=== Exercise data ===

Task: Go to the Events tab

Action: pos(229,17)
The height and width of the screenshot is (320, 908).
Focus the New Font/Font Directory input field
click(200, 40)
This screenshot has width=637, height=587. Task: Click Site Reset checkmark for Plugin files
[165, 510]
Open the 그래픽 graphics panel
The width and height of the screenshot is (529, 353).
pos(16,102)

===
=== Exercise data ===

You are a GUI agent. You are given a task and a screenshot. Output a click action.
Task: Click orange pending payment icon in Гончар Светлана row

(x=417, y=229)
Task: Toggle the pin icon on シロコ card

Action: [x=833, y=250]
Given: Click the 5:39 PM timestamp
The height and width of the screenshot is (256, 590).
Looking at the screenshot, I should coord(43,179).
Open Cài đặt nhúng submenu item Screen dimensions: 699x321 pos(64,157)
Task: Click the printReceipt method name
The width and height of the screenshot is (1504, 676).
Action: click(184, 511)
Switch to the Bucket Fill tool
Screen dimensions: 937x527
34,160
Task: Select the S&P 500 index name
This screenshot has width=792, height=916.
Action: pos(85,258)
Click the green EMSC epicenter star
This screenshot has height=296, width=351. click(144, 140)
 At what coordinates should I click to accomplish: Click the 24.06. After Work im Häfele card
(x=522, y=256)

===

*Aim:* Edit the items from the line with "The height and width of the screenshot is (320, 908)." up to and including the line with "pos(16,102)": replace "input field" with "text field" and keep everything else unchanged.

*Response below:*
The height and width of the screenshot is (320, 908).
Focus the New Font/Font Directory text field
click(200, 40)
This screenshot has width=637, height=587. Task: Click Site Reset checkmark for Plugin files
[165, 510]
Open the 그래픽 graphics panel
The width and height of the screenshot is (529, 353).
pos(16,102)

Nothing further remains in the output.